Your players can be categorised in one of two mental models.
Some of your players are like you -- they've associated tilting right/left with the ball spinning clockwise/anticlockwise.
Others have a different mental model: They associate tilting right/left with the ball moving right/left on the screen. It's these players who, when their ball is tracking the ceiling, expect that tilting left will send the ball toward the left on the screen.
As long as the ball is only following the ground, this mistaken mental model is okay -- the two mental models both produce the same, predictable results for any particular set of control inputs. But as soon as you throw a new context into the mix -- the ball following the ceiling -- half the players will become confused, as the game's behaviour suddenly doesn't match their mental model of what the game should be doing any more.
There are a couple things you can do to handle this situation.

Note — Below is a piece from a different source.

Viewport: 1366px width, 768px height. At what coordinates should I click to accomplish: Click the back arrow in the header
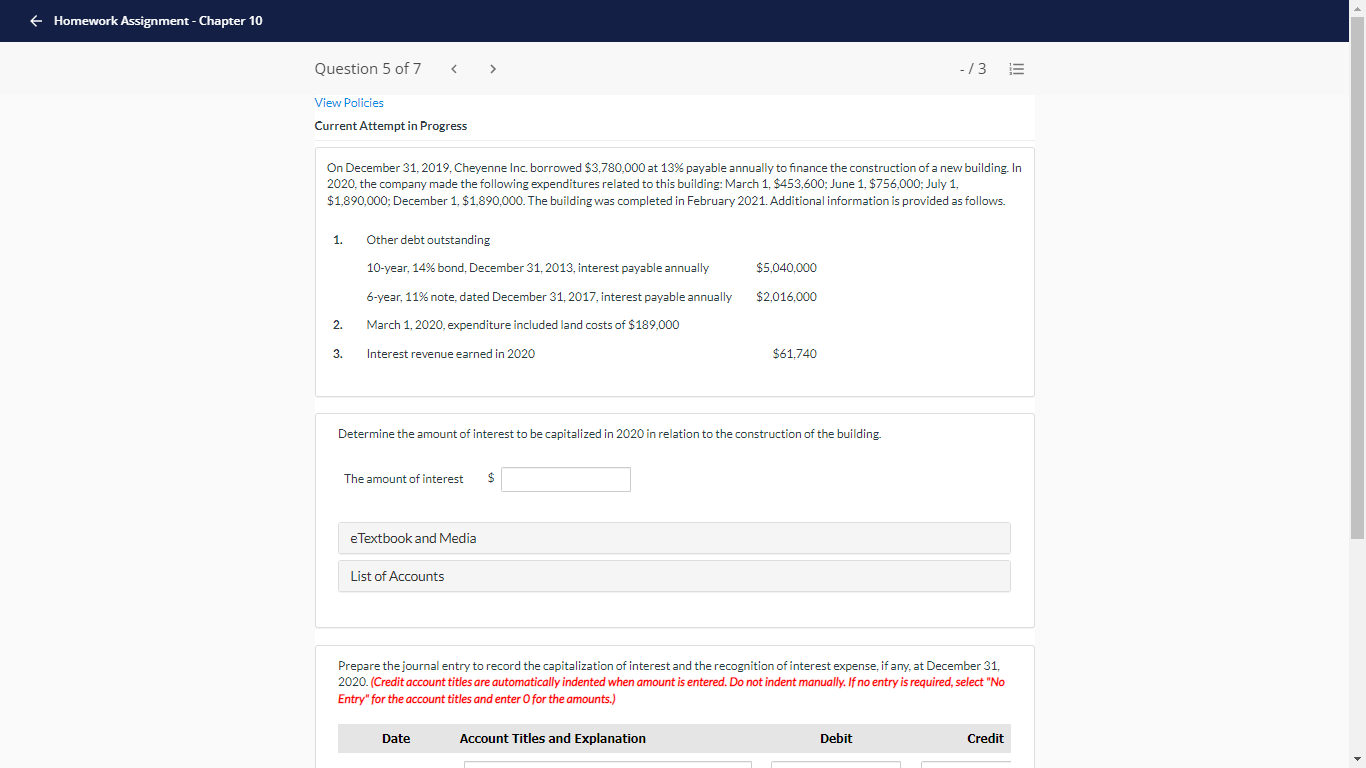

The first thing to try when you find yourself in this sort of situation (half your users are confused because they have an incorrect mental model of how the game works) is always teaching. You want to have a tutorial very early in the game where you explain to the user that tilting left/right causes the ball to spin in that direction, and let them practice with it in a hazard-free scenario until they feel comfortable with it.
The second thing to try is to see if you can't make both mental models work, by avoiding the situation which causes them to come into conflict. In this case, don't have the ball be able to follow the ceiling, or perhaps spin the view around so that whatever surface the ball is following is at the bottom of the screen, so that tilting left does always move the ball to the left on the screen, even if that's technically the 'ceiling'. This has the benefit of not needing a 'tutorial' scenario; it just allows people's assumed controls to work for them in every situation, no matter which mental model they've picked, because we're presenting scenarios in such a way that both mental models produce the same expected behaviour for the same set of control inputs.

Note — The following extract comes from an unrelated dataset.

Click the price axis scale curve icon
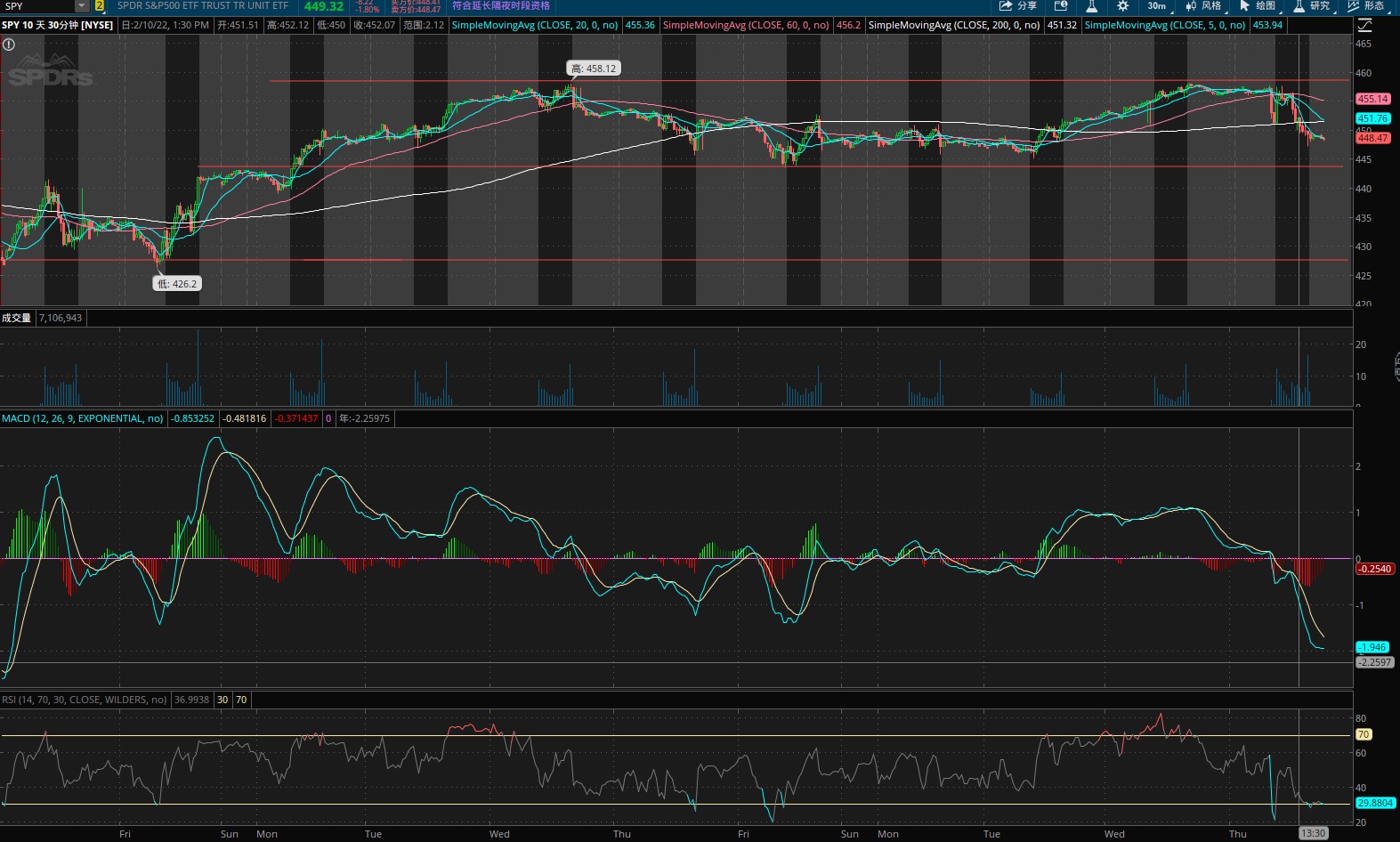click(x=1364, y=25)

If you can't solve this sort of conflict in either of the two previous ways, then in some cases, you can offer a game configuration setting to swap control styles between the two mental models, so that each player can make the game controls work according to their own intuition of how the controls ought to work.

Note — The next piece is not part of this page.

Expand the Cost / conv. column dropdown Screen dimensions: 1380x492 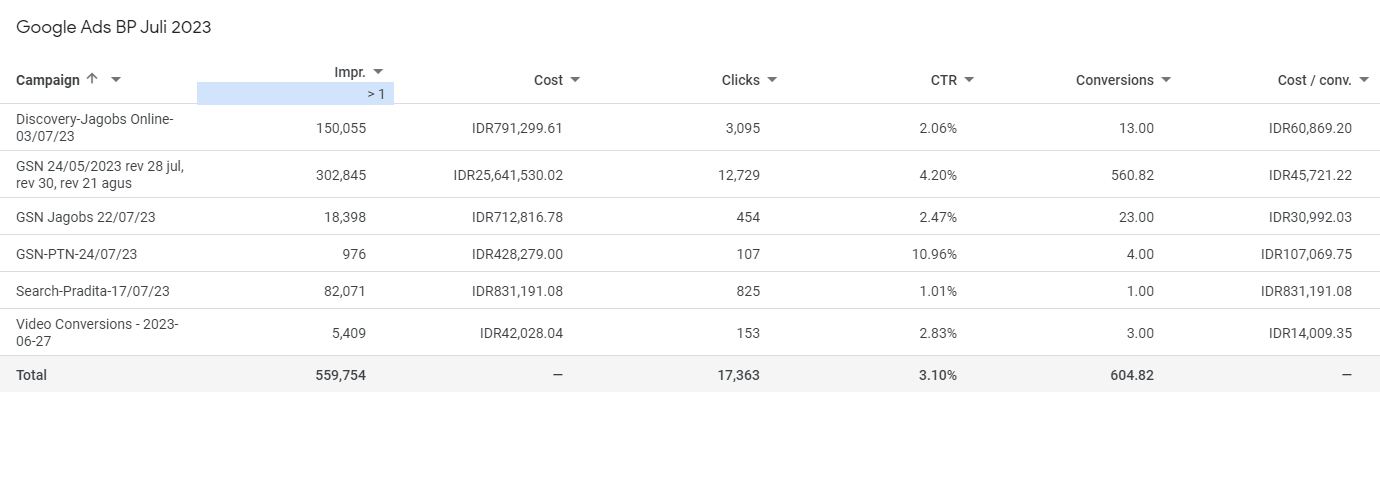pyautogui.click(x=1364, y=80)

But you probably can't do that last option in this case -- the problematic "tilt left to go left" mental model doesn't work at all if the ball is traveling along a wall (which I assume is possible in your game, since you've mentioned floors and ceilings and loops). In your case, you're probably going to need to do one of the first two options; either teach people the correct mental model, or change your presentation style so that the incongruity between the two possible mental models doesn't present itself.